I think that name makes sense 👍

[aboedo]

we need to be very careful with the case where it wasn't available. I can see us messing this up and breaking things for iOS 12 easily.
I wouldn't even mind having a separate case where for .unsupportedOSVersion or something

[aboedo]

but, when in doubt, I'd just consider it "valid" for older OS versions. You can't "cheat" this check so it's not really a useful hack, and being forced into staying with iOS 12 is probably a dealbreaker for most attackers anyway

[NachoSoto]

We talked about this offline.
We're going to solve this by making the "validated" APIs only available in iOS 13+, to force users to decide how to handle older versions.

The configuration API is already not available below, so it's also clear that you can't use it on older devices.

[tonidero]

So this will change in a followup PR I imagine right?

[aboedo]

we're interchangeably using validation and verification throughout the feature, we should pick one and settle.

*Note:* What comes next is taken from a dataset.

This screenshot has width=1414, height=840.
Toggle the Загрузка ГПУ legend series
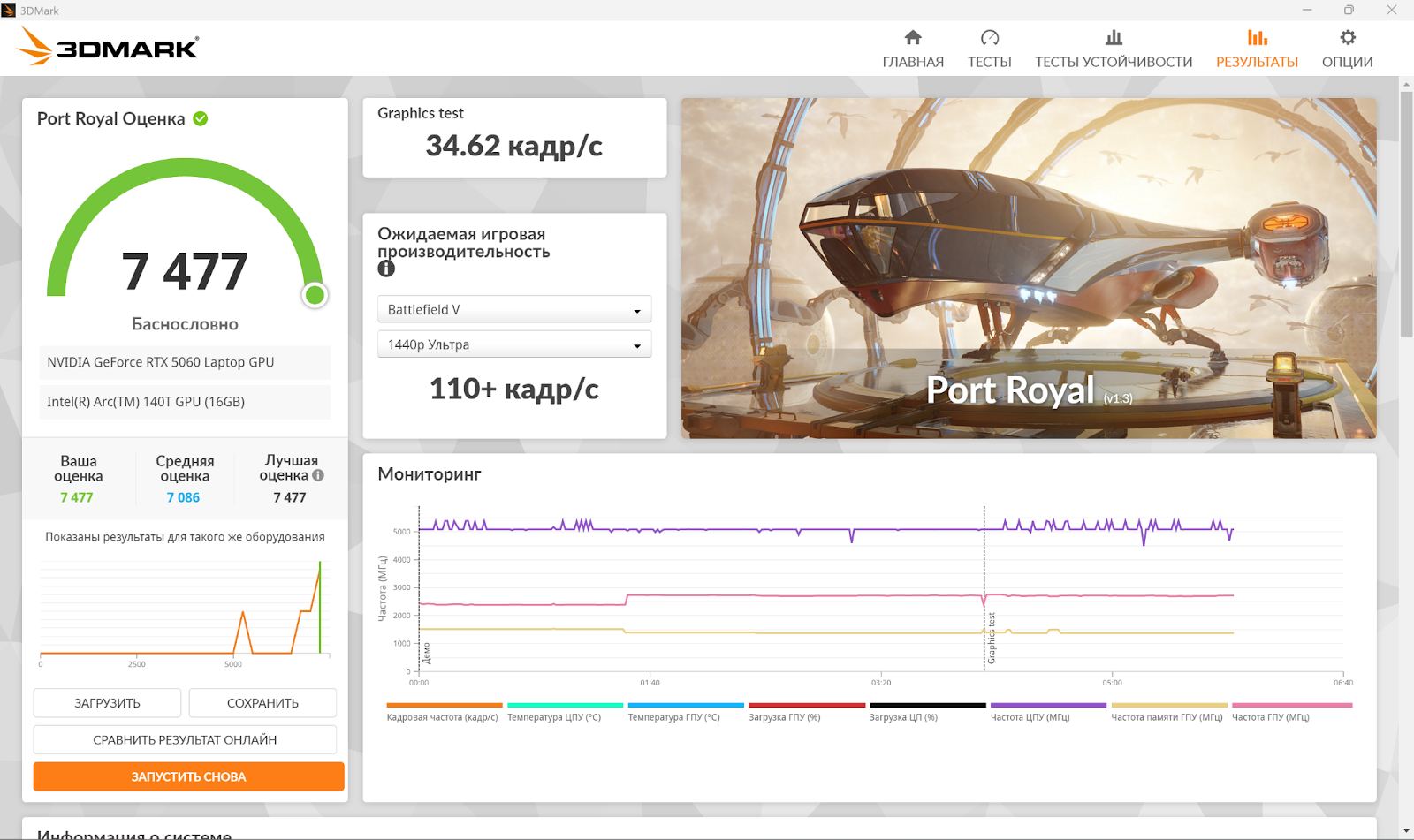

I think verification is more technically appropriate for this

[aboedo]

also... do we ever clean these up?

It feels like if we have an eTag but it doesn't have validation information and validation has been activated, we should kill the old eTag, but I don't recall what our cleanup mechanism for this was

[aboedo]

also, we're not storing when validationResult = failed, so this would never be true, right?

[aboedo]

last question: what are we doing here when validation wasn't requested at all? Like, if validation is disabled, this should behave exactly as it always has

[NachoSoto]

we're interchangeably using validation and verification throughout the feature, we should pick one and settle. I think verification is more technically appropriate for this

I fixed those inconsistencies in #2277. I went with validation but we can change it back.

It feels like if we have an eTag but it doesn't have validation information and validation has been activated, we should kill the old eTag

Hmm good point, let me see if we have a test case for that and if not I'll add it.

also, we're not storing when validationResult = failed, so this would never be true, right?

That's correct, it's just an extra safety check. I can add a comment.

what are we doing here when validation wasn't requested at all? Like, if validation is disabled, this should behave exactly as it always has

It does, and all the existing tests still pass.

[NachoSoto]

Okay, updated ETagManager to ignore etags for the case where the stored cache had no validation but the new request requires a signature.

[tonidero]

Still need to review tests but looking good!

[tonidero]

🎉

[NachoSoto]

All comments addressed.

[tonidero]

LGTM!

[tonidero]

So this will change in a followup PR I imagine right?

[tonidero]

I may be missing something but why did we make these var instead of let?

[NachoSoto]

So we can modify the validation result after it's initially created in HTTPClient (just an implementation detail).
Note that structs have value semantics, so this isn't like having mutable data in other languages.

Example:

struct Data {
  // Technically mutable
  var a: Int
  var b: String
}

let d = Data(a: 1, b: "test")
d.a +=1 // Error, `d` is immutable!

func f(_ d: Data) {
  d.a += 1 // Error, d is immutable
}

Additionally, structs get implicitly copied (they have value semantics, not reference), they're passed by value, so you can't lead to shared mutable state.

So basically it doesn't make a difference if these are vars, it just makes creating copies with different values easier without needing to do it manually calling the constructor again.

[tonidero]

Right, I asked about this before and I forgot 😅 thanks for explaining again!

[tonidero]

Same here, could these be let? I don't think callers of this mock would need to modify this?

[NachoSoto]

Ditto, it doesn't make a difference, it would only be mutable for a var ETagHeaderRequest anyway.